With the images removed, write out every line below exactly.

Data extracted from a collection:
******

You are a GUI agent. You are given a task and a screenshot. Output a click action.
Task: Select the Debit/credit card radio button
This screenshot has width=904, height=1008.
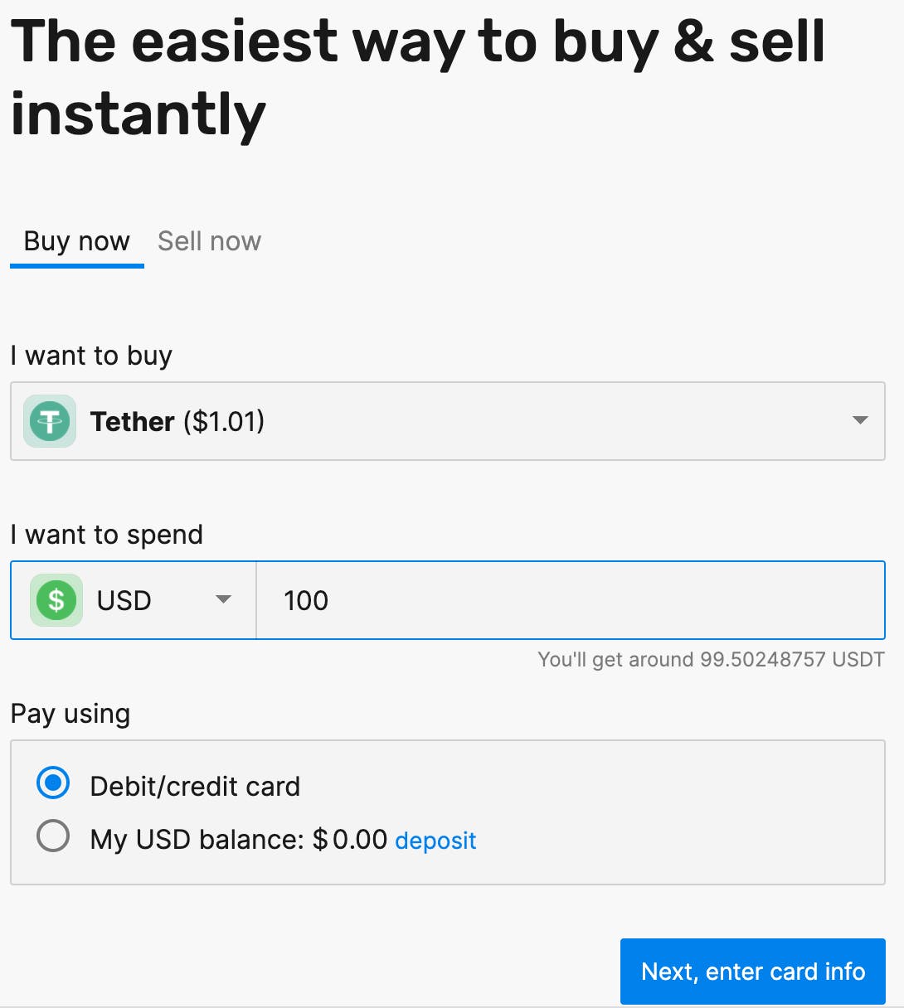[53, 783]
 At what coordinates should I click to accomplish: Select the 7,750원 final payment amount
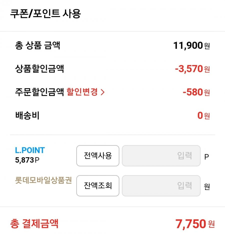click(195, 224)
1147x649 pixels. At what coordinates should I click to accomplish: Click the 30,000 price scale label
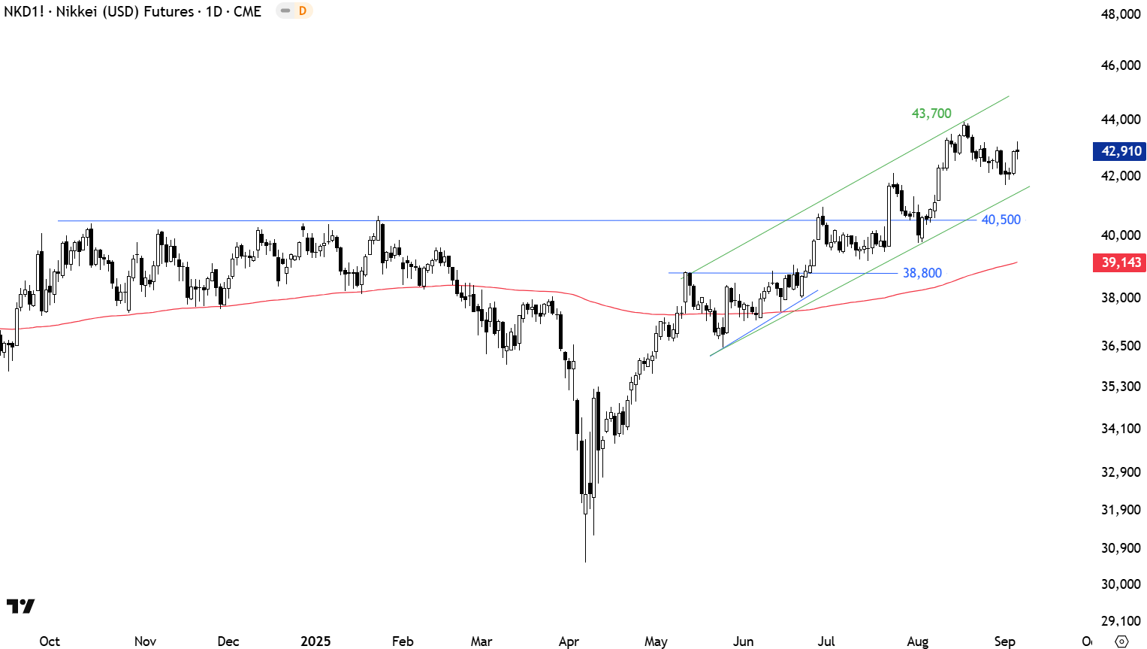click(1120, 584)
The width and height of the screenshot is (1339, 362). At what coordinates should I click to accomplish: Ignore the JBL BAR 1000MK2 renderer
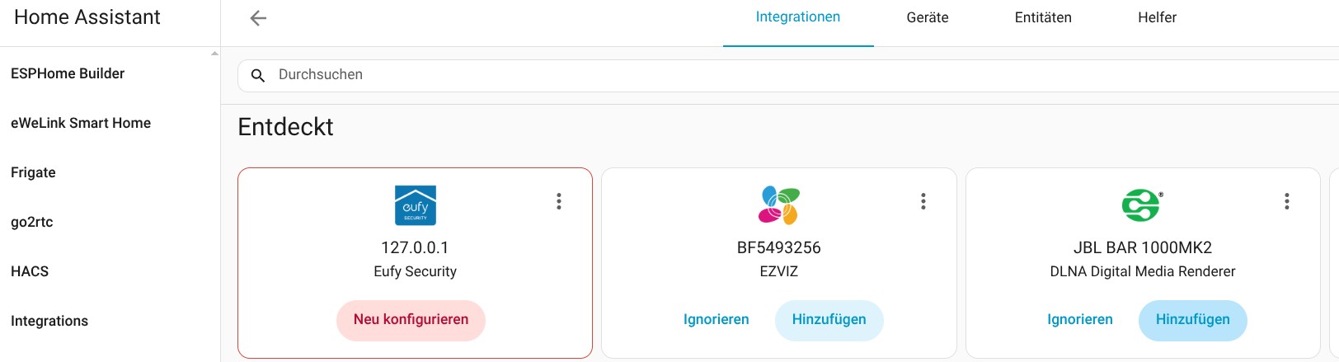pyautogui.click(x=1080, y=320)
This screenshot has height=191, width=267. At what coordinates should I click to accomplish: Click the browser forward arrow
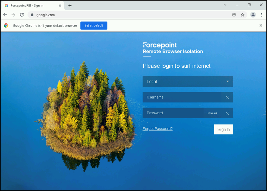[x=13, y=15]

******

ANSWER SPACE:
You are a GUI agent. You are given a task and a screenshot. Output a click action.
Task: Select the Debit/credit card radio button
This screenshot has width=904, height=1008.
[53, 783]
 At what coordinates should I click to accomplish: Select the 7,750원 final payment amount
click(195, 224)
1147x649 pixels. At what coordinates should I click to accomplish: Click the 30,000 price scale label
click(1120, 584)
The width and height of the screenshot is (1339, 362). At what coordinates should I click to accomplish: Ignore the JBL BAR 1000MK2 renderer
pyautogui.click(x=1080, y=320)
This screenshot has height=191, width=267. At what coordinates should I click to accomplish: Click the browser forward arrow
[x=13, y=15]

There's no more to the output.